Each entry has to be printed again exactly.

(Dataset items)
——
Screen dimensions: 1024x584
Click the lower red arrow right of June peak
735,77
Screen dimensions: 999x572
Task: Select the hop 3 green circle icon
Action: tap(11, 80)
——
§ **SOLUTION FOR THIS PROBLEM**:
Screen dimensions: 1024x584
Click the lower red arrow right of June peak
735,77
Screen dimensions: 999x572
Task: Select the hop 3 green circle icon
Action: tap(11, 80)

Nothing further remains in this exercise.